«Les ouvrières nord-coréennes lui ont arraché un morceau de viande!»
Entretien
La photographe et documentariste Sim Chi-yin est basée à Pékin et membre de l’agence photo VII. Exposées dans les galeries de New York, Paris et Londres, ses images et notamment son travail sur les chercheurs d’or chinois, lui ont valu d’être finaliste du prix W. Eugène Smith Grant de la Photo Humaniste en 2013. Elle a également été récompensée par la fondation Magnum pour la « Photographie et les Droits de l’Homme » en 2010. Ses reportages en Chine ont fait l’objet de nombreuses publications et notamment dans le Time, le New York Times, The New Yorker, National Geographic, Newsweek, Vogue USA, Financial Times Week-end Magazine, Stern et le Monde.
C’est alors qu’elle accompagnait notre ami Brice Pedroletti, le correspondant du journal le Monde en Chine, que les faits évoqués ci-dessous sont survenus.
Oui, j’étais là depuis la veille et j’avais déjà fait pas mal de photos le long de la frontière. Je me suis dis que la zone économique pouvait être un angle intéressant. Je ne suis pas du type agressif vous savez. Je ne suis pas non plus le genre de photographe qui se promène avec des objectifs démesurés et qui mitraille son sujet comme on tire à l’arme automatique. Je mesure un mètre cinquante et je travaille avec un Sony A7RII, donc c’est vraiment profil bas. J’ai juste pris un zoom avec moi pour photographier l’autre côté de la frontière, mais je ne l’ai pas sorti devant les usines.
« Est-ce que c’est ok, est-ce que je peux photographier ici ? »
« Ici, ça va ! »
Elles parlaient toutes en coréen, enfin elles vociféraient surtout. C’était totalement hystérique comme situation. Elles criaient et en même temps elles tiraient à plusieurs sur la bandoulière de mon appareil photo. Je leur dis de s’arrêter en chinois, je leur fait le signe stop avec ma main gauche, mais elles ont continué à tirer de toutes leurs forces. « Arrêtez, arrêtez » leur ai-je répété en chinois, « je peux vous montrer les photos et les effacer ! » Mais elles ont continué encore et encore… Ça fait quinze ans que je fais ce métier en Chine, je n’ai jamais vu une telle frénésie pour des photos ! Ce sont des choses qui arrivent ici, mais généralement on parvient à négocier. Souvent la police arrive et on discute. On efface les photos qu’ils souhaitent voir supprimer et on garde l’appareil photo.

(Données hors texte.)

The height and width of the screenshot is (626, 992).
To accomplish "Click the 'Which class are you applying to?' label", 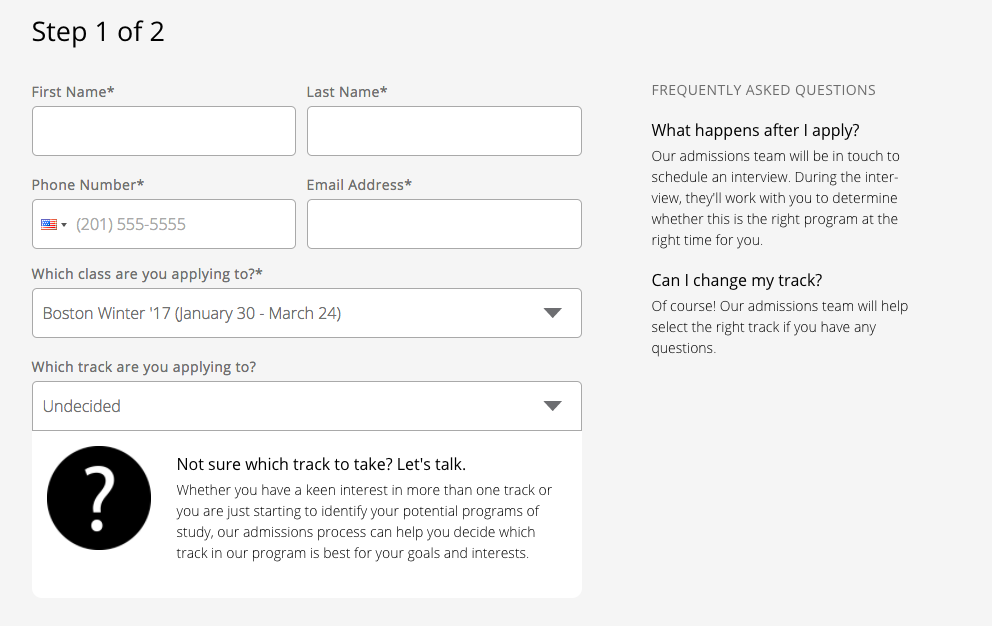I will tap(147, 274).
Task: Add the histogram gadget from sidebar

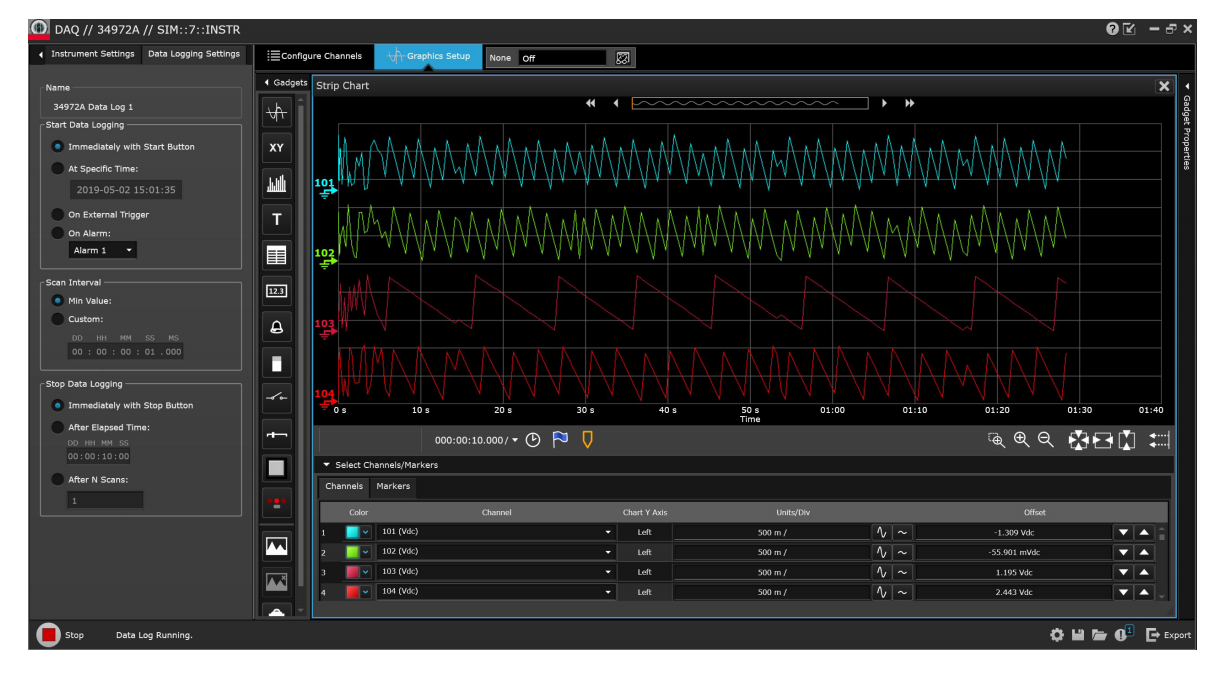Action: pos(277,184)
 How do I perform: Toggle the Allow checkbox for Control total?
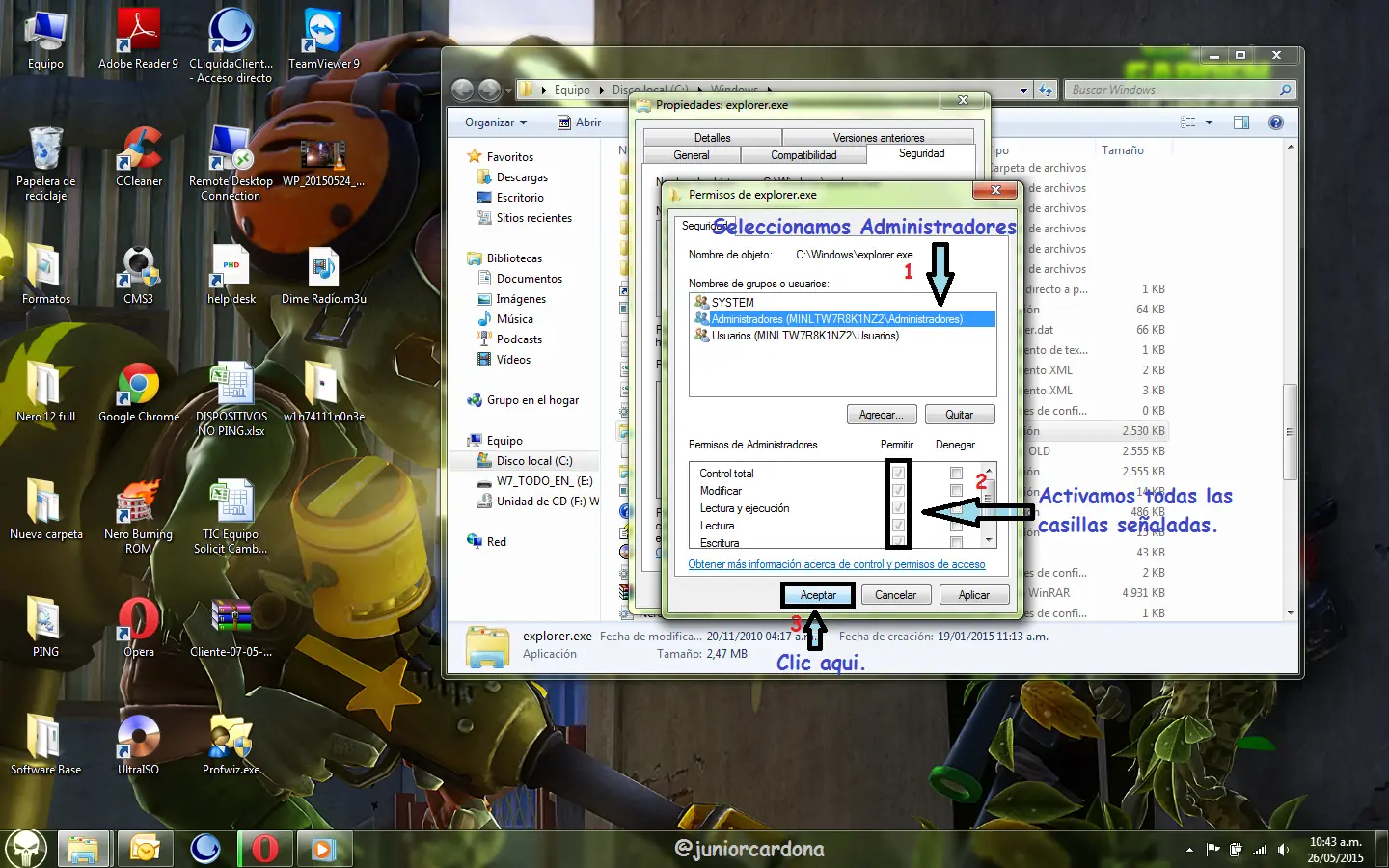[898, 474]
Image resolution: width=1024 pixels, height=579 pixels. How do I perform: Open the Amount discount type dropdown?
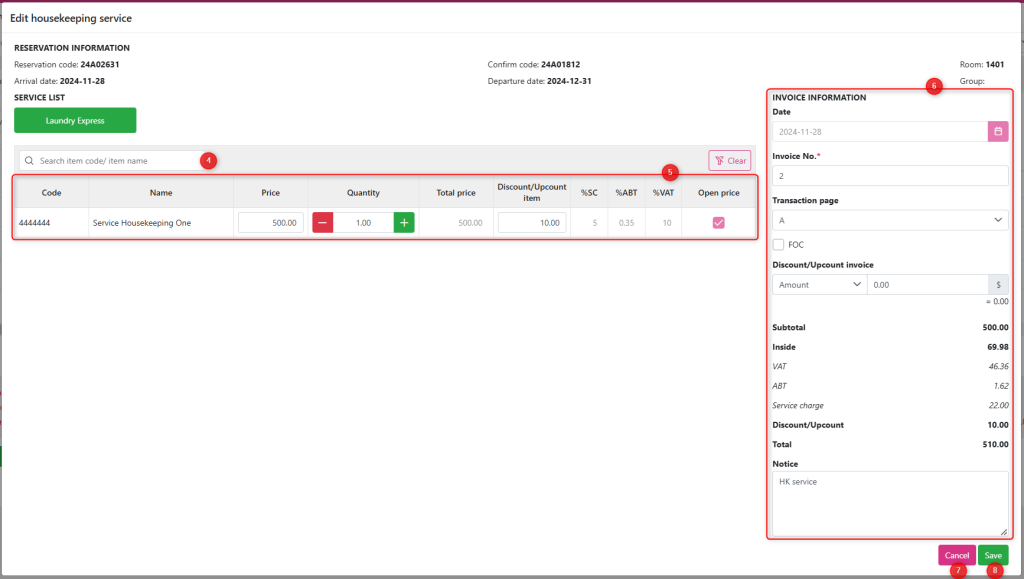pyautogui.click(x=819, y=285)
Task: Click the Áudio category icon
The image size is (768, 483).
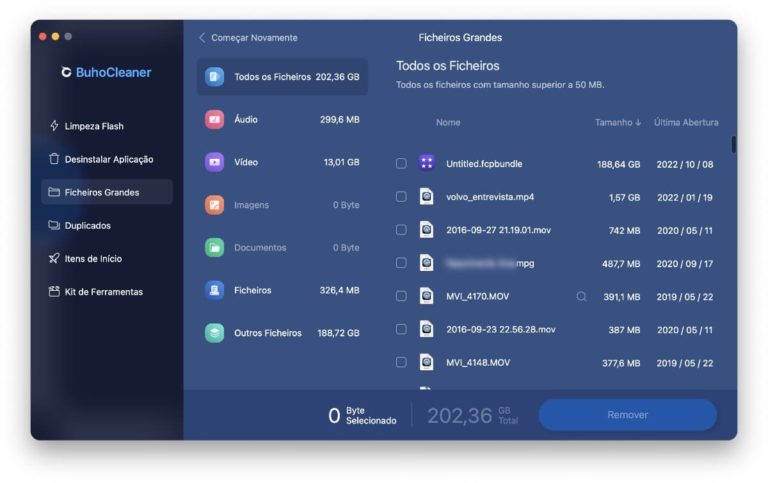Action: pos(214,119)
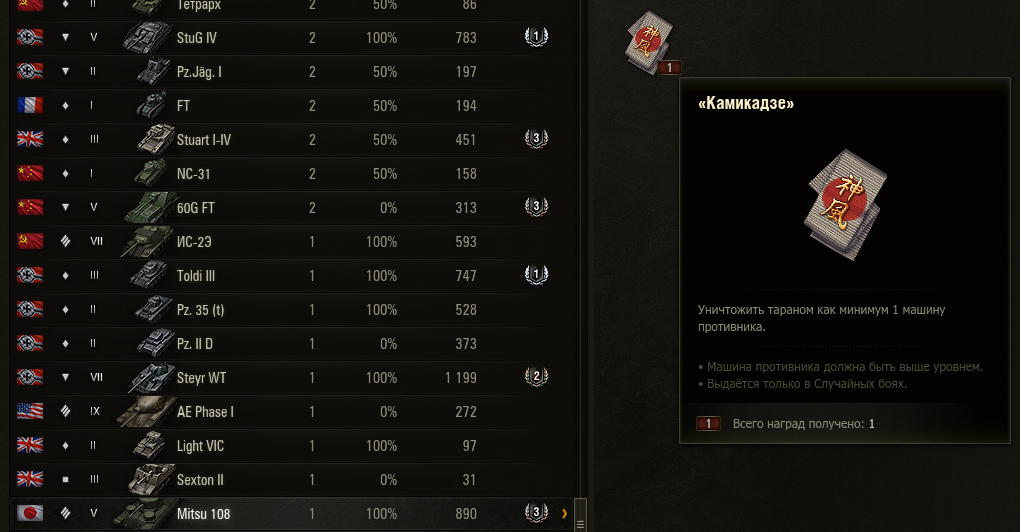The height and width of the screenshot is (532, 1020).
Task: Click the ИС-2Э tank thumbnail
Action: coord(147,241)
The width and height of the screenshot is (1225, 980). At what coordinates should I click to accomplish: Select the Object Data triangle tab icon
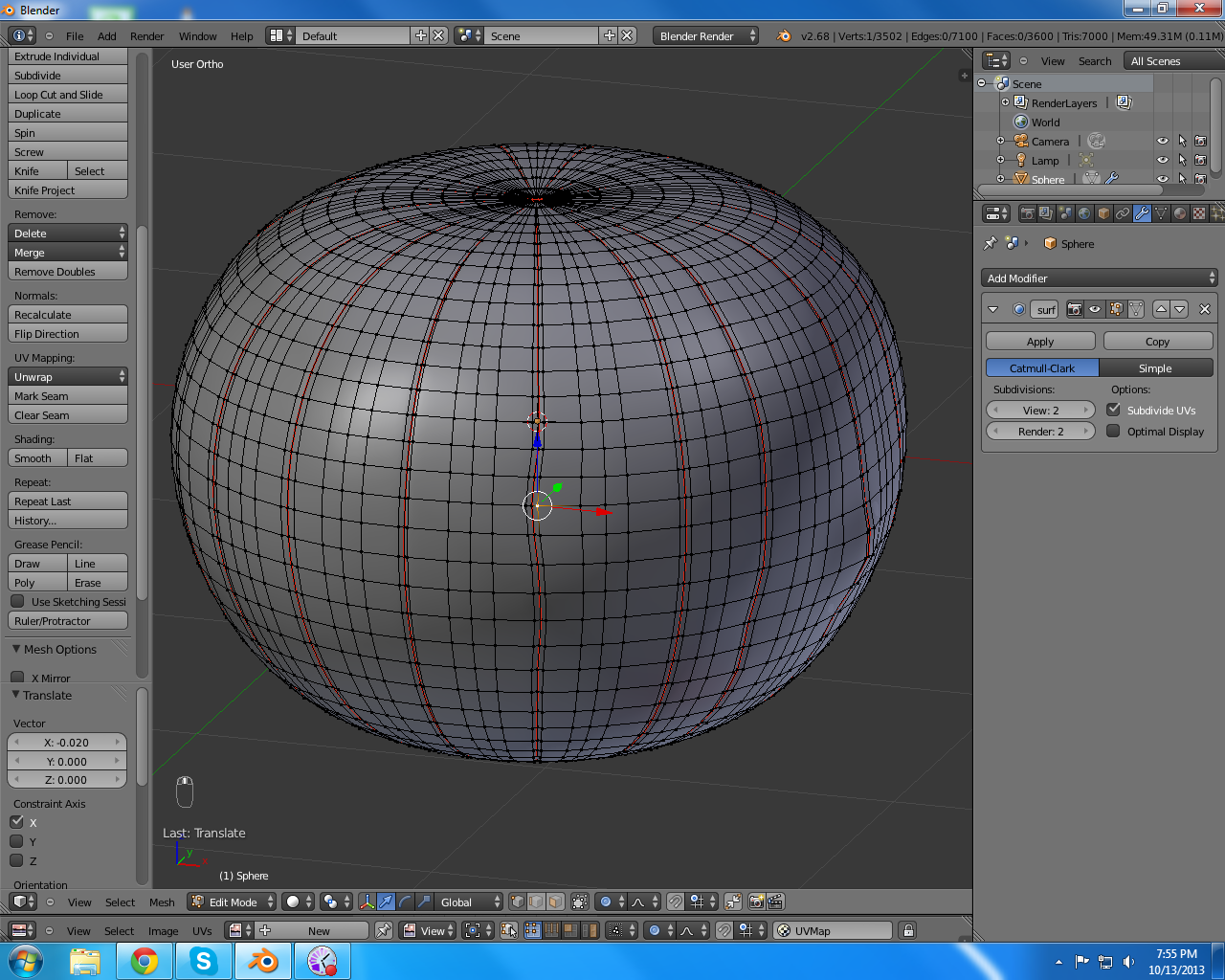pos(1161,213)
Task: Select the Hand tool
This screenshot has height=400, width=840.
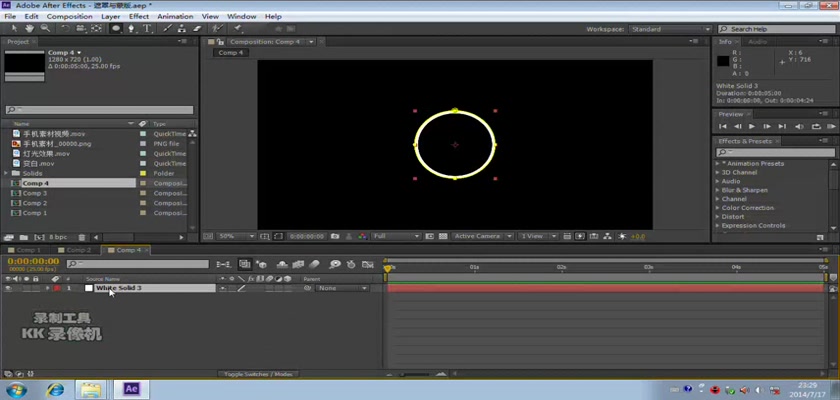Action: click(x=31, y=28)
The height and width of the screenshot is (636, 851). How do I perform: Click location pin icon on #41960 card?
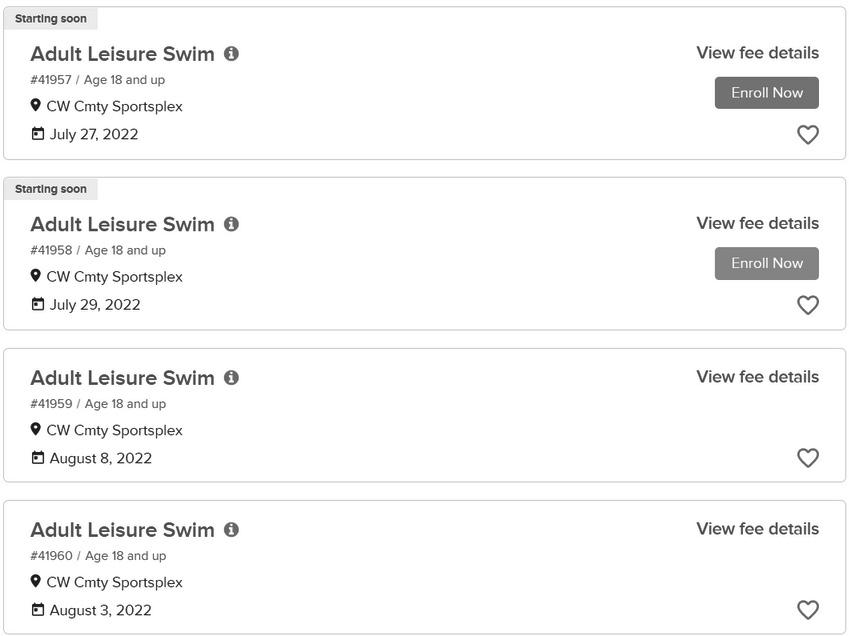(x=36, y=582)
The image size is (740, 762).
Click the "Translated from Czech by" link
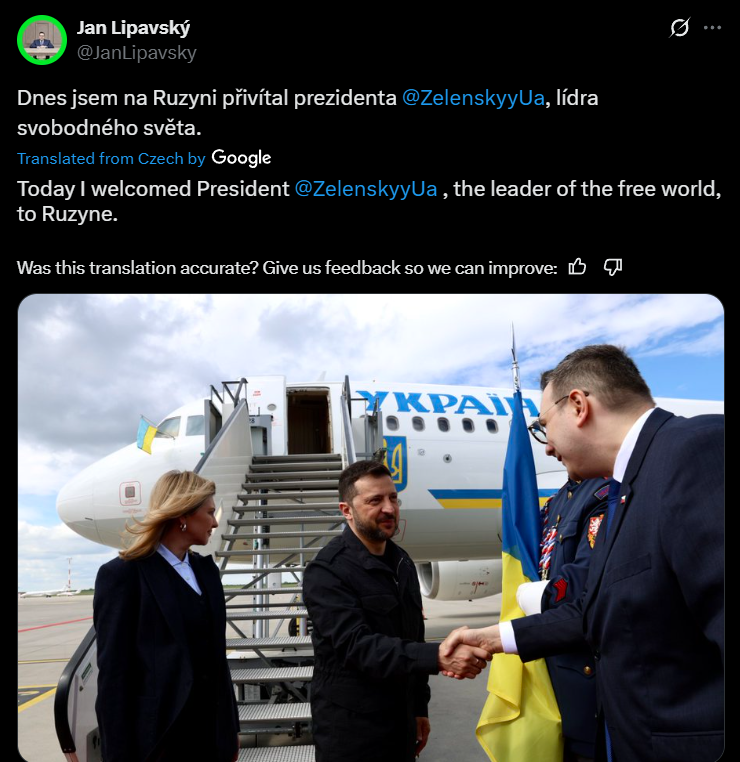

Pas tout de suite, ce qui est surprenant d’ailleurs car il y a un poste de police dans la zone économique. Dans le groupe, une des filles parlait le mandarin. Elle était tout aussi vociférante que les autres, mais elle parlait le chinois. Tout le monde était paralysé dans la voiture, Brice et son assistante, le chauffeur à l’avant. Je ne sais toujours pas pourquoi, je me suis accrochée comme ça à l’appareil. C’est sûrement une question d’instinct, toujours est-il qu’à un moment, j’ai ressenti une intense douleur. Mon pouce était très enflé et j’ai vu mon sang couler. D’après le médecin, la blessure n’est pas venue du fait que je me sois accrochée à l’appareil, elle est liée au fait que la lanière se soit enroulée plusieurs fois autour de mon pouce, ce qui a fini par rompre le ligament.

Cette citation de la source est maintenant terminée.